**Required action**
Every entry needs to be written out again exactly.

**Dataset entries**

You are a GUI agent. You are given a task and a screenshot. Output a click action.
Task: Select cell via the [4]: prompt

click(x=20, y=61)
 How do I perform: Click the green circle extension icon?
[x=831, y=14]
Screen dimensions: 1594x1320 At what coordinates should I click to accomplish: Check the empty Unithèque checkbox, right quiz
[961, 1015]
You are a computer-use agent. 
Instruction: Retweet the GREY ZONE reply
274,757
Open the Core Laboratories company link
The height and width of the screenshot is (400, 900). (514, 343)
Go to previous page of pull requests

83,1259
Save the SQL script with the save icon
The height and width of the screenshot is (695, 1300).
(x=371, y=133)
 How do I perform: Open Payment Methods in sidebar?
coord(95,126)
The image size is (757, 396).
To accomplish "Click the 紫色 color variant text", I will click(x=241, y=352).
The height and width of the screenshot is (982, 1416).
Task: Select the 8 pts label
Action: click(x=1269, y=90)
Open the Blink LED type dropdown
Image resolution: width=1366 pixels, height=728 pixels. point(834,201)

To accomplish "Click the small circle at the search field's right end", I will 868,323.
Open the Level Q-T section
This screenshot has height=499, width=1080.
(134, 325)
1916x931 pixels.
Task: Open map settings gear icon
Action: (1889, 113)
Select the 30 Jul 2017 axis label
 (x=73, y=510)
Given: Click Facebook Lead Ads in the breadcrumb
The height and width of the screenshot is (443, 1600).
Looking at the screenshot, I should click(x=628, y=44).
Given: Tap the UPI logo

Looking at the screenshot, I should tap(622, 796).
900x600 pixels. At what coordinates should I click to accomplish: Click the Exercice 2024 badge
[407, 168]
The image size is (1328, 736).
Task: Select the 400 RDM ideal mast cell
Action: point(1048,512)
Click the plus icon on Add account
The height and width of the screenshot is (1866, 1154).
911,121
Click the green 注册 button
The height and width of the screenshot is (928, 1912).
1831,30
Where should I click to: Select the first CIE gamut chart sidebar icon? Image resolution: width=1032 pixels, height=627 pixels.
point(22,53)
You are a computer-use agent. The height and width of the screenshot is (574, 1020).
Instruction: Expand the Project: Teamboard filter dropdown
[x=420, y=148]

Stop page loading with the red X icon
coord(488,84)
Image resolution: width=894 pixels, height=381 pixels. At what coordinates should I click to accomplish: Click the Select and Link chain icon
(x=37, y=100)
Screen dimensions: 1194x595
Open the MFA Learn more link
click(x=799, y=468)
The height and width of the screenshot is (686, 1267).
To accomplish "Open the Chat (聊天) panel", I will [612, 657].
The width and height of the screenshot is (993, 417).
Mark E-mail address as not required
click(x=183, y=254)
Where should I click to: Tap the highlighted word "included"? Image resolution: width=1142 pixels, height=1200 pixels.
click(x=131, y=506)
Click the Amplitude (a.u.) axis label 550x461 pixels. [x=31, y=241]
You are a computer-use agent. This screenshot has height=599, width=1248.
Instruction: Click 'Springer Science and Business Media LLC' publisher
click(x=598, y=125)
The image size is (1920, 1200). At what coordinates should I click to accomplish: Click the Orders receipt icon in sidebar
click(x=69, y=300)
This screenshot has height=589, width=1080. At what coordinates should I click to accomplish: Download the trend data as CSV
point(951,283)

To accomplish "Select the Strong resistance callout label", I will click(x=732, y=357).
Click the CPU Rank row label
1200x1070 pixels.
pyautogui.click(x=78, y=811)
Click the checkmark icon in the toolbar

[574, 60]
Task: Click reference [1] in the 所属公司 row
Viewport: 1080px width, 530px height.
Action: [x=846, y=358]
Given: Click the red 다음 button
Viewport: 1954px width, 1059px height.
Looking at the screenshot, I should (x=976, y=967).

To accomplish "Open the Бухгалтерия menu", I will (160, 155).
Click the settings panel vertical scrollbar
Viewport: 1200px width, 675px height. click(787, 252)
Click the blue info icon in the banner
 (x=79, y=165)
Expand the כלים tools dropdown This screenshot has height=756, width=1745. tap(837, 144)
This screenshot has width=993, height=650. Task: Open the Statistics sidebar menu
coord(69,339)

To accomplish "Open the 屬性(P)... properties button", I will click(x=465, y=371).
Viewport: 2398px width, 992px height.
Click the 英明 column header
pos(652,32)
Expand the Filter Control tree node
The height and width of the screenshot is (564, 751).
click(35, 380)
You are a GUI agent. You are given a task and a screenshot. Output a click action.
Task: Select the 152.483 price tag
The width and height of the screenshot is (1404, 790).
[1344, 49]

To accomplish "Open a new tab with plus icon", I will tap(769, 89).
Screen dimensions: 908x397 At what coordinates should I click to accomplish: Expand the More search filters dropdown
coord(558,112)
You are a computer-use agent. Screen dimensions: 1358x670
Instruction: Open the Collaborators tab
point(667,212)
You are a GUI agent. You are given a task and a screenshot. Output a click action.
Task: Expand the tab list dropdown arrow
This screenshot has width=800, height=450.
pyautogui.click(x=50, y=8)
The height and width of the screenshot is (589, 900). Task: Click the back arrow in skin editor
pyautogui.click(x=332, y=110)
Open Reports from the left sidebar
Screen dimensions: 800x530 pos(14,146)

**Result for this exercise**
You are a GUI agent. You are given a task and a screenshot. Output a click action.
Task: Select cell via the [4]: prompt

click(x=20, y=61)
 How do I perform: Click the green circle extension icon?
[x=831, y=14]
Screen dimensions: 1594x1320 At what coordinates should I click to accomplish: Check the empty Unithèque checkbox, right quiz
[961, 1015]
You are a computer-use agent. 
Instruction: Retweet the GREY ZONE reply
274,757
Open the Core Laboratories company link
The height and width of the screenshot is (400, 900). (514, 343)
Go to previous page of pull requests

83,1259
Save the SQL script with the save icon
The height and width of the screenshot is (695, 1300).
(x=371, y=133)
 How do I perform: Open Payment Methods in sidebar?
coord(95,126)
The image size is (757, 396).
To accomplish "Click the 紫色 color variant text", I will click(x=241, y=352).
The height and width of the screenshot is (982, 1416).
Task: Select the 8 pts label
Action: click(x=1269, y=90)
Open the Blink LED type dropdown
Image resolution: width=1366 pixels, height=728 pixels. point(834,201)

To accomplish "Click the small circle at the search field's right end", I will 868,323.
Open the Level Q-T section
This screenshot has height=499, width=1080.
(134, 325)
1916x931 pixels.
Task: Open map settings gear icon
Action: (1889, 113)
Select the 30 Jul 2017 axis label
 (x=73, y=510)
Given: Click Facebook Lead Ads in the breadcrumb
The height and width of the screenshot is (443, 1600).
Looking at the screenshot, I should click(x=628, y=44).
Given: Tap the UPI logo

Looking at the screenshot, I should tap(622, 796).
900x600 pixels. At what coordinates should I click to accomplish: Click the Exercice 2024 badge
[407, 168]
The image size is (1328, 736).
Task: Select the 400 RDM ideal mast cell
Action: point(1048,512)
Click the plus icon on Add account
The height and width of the screenshot is (1866, 1154).
911,121
Click the green 注册 button
The height and width of the screenshot is (928, 1912).
1831,30
Where should I click to: Select the first CIE gamut chart sidebar icon? Image resolution: width=1032 pixels, height=627 pixels.
point(22,53)
You are a computer-use agent. The height and width of the screenshot is (574, 1020).
Instruction: Expand the Project: Teamboard filter dropdown
[x=420, y=148]

Stop page loading with the red X icon
coord(488,84)
Image resolution: width=894 pixels, height=381 pixels. At what coordinates should I click to accomplish: Click the Select and Link chain icon
(x=37, y=100)
Screen dimensions: 1194x595
Open the MFA Learn more link
click(x=799, y=468)
The height and width of the screenshot is (686, 1267).
To accomplish "Open the Chat (聊天) panel", I will [612, 657].
The width and height of the screenshot is (993, 417).
Mark E-mail address as not required
click(x=183, y=254)
Where should I click to: Tap the highlighted word "included"? Image resolution: width=1142 pixels, height=1200 pixels.
click(x=131, y=506)
Click the Amplitude (a.u.) axis label 550x461 pixels. [x=31, y=241]
You are a computer-use agent. This screenshot has height=599, width=1248.
Instruction: Click 'Springer Science and Business Media LLC' publisher
click(x=598, y=125)
The image size is (1920, 1200). At what coordinates should I click to accomplish: Click the Orders receipt icon in sidebar
click(x=69, y=300)
This screenshot has height=589, width=1080. At what coordinates should I click to accomplish: Download the trend data as CSV
point(951,283)

To accomplish "Select the Strong resistance callout label", I will click(x=732, y=357).
Click the CPU Rank row label
1200x1070 pixels.
pyautogui.click(x=78, y=811)
Click the checkmark icon in the toolbar

[574, 60]
Task: Click reference [1] in the 所属公司 row
Viewport: 1080px width, 530px height.
Action: [x=846, y=358]
Given: Click the red 다음 button
Viewport: 1954px width, 1059px height.
Looking at the screenshot, I should (x=976, y=967).

To accomplish "Open the Бухгалтерия menu", I will (160, 155).
Click the settings panel vertical scrollbar
Viewport: 1200px width, 675px height. click(787, 252)
Click the blue info icon in the banner
 (x=79, y=165)
Expand the כלים tools dropdown This screenshot has height=756, width=1745. tap(837, 144)
This screenshot has width=993, height=650. Task: Open the Statistics sidebar menu
coord(69,339)

To accomplish "Open the 屬性(P)... properties button", I will click(x=465, y=371).
Viewport: 2398px width, 992px height.
Click the 英明 column header
pos(652,32)
Expand the Filter Control tree node
The height and width of the screenshot is (564, 751).
click(35, 380)
You are a GUI agent. You are given a task and a screenshot. Output a click action.
Task: Select the 152.483 price tag
The width and height of the screenshot is (1404, 790).
[1344, 49]

To accomplish "Open a new tab with plus icon", I will tap(769, 89).
Screen dimensions: 908x397 At what coordinates should I click to accomplish: Expand the More search filters dropdown
coord(558,112)
You are a computer-use agent. Screen dimensions: 1358x670
Instruction: Open the Collaborators tab
point(667,212)
You are a GUI agent. You are given a task and a screenshot. Output a click action.
Task: Expand the tab list dropdown arrow
This screenshot has width=800, height=450.
pyautogui.click(x=50, y=8)
The height and width of the screenshot is (589, 900). Task: Click the back arrow in skin editor
pyautogui.click(x=332, y=110)
Open Reports from the left sidebar
Screen dimensions: 800x530 pos(14,146)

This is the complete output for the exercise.